I am looking for some inputs on how to avoid or prevent this particular scenario which happened yesterday. there was downtime of around 2 hours.
Below is the scenario
We have a Multi-subnet Alwayon AG configured with 10 databases. AG has 3 nodes. All are azure VMs.
2 nodes in one region and 1 node is in a different region.We are using SQL Server 2017 Enterprise edition CU23 version.
On Primary replica one of the user db's transaction log file of a database which is part of AG got full (9002 log full error).
The mdf is 20gb and log file has grown ~ 400GB. The data and log files are located in separate drives. every hour we take log backups.
The drive capacity of log file is 500GB.
So, to minimize the downtime , we tried adding space on secondary synchronous replica and wanted to fail over.
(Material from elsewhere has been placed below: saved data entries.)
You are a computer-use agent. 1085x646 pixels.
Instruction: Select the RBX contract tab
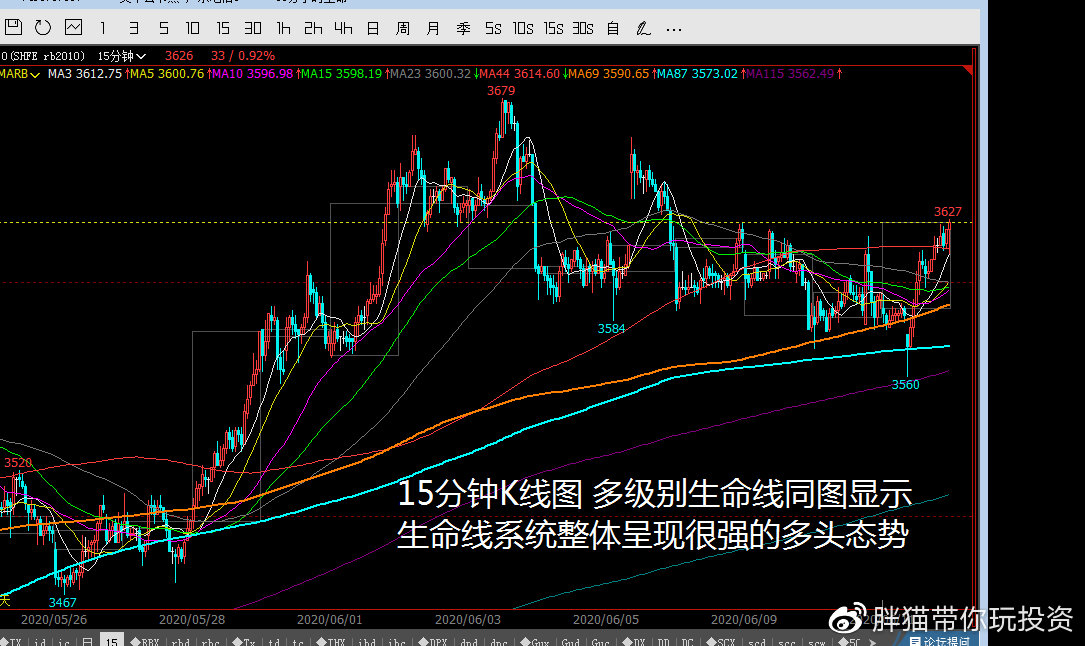[152, 639]
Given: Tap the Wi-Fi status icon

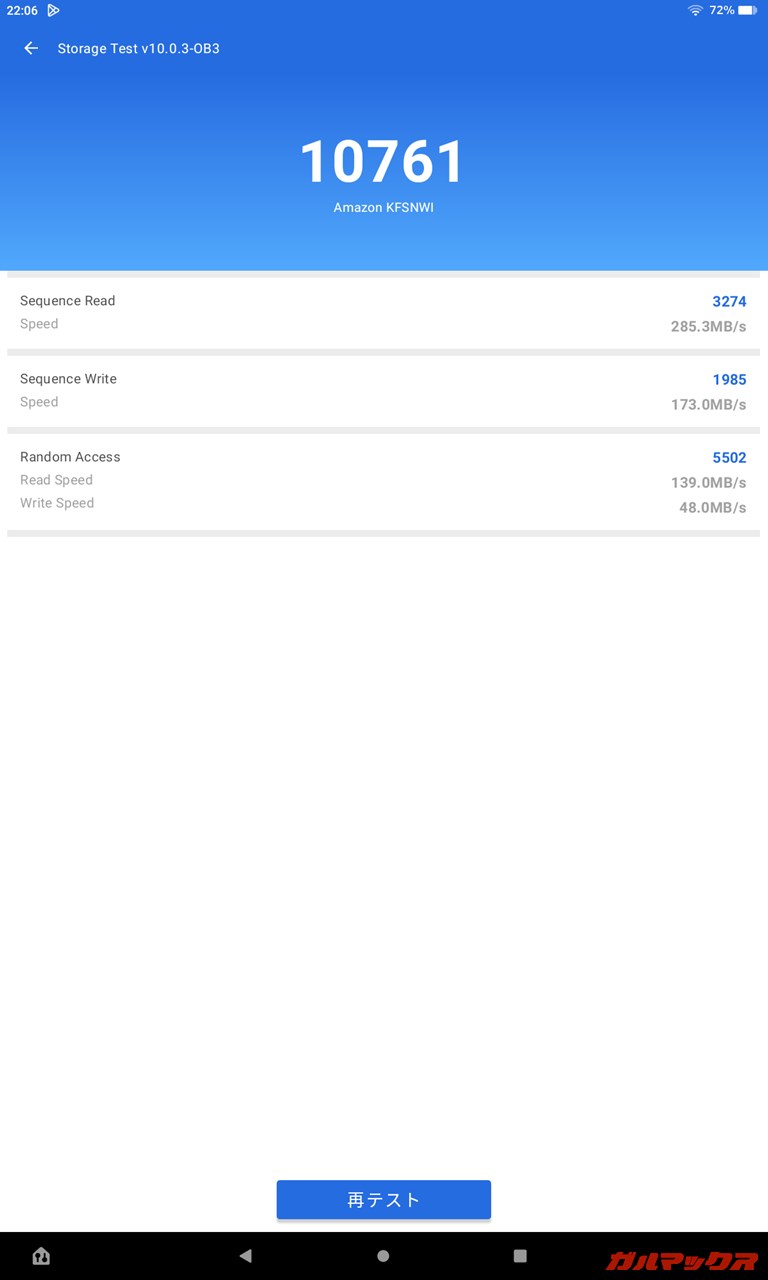Looking at the screenshot, I should click(x=695, y=10).
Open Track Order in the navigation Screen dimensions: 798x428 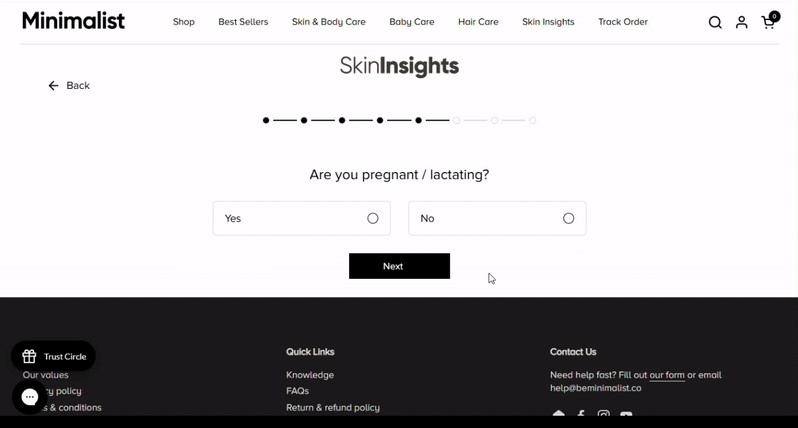pyautogui.click(x=623, y=22)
After adding space and when we rebooted the server didn't come online. it took like 20 mins to come up.
Secondly, the cluster service was not coming online due to which , we aren't able to do a fail over to the secondary node.
After systems escalation team was involved , they finally was able to bring the cluster service online which took another 30-45 mins to analyze the logs. We eventually failoved over to the secondary and made it primary. We followed same steps to add it on remaining nodes.
We are suspecting all this could have happened due to a long running open txn and it is waiting for AVAILABILITY_REPLICA log_reuse_wait_desc. We asked application team if they have run an transaction, they said they haven't.
1. We have disk space monitoring in place, but the incident was with system's team and they haven't notified.
2. We got an sql server alert only for log full 9002 error.
I am looking for inputs on how can avoid some disk space issues in future.
- > I am thinking about configuring another sql alert to send email when the log file is reached 50% .
- > restrict auto growth of the log file
Please share more thoughts on this on how to minimize of handle such situations more efficiently.
Also, is there a way we can tell/send a list of spids/txns which caused the log file to get full?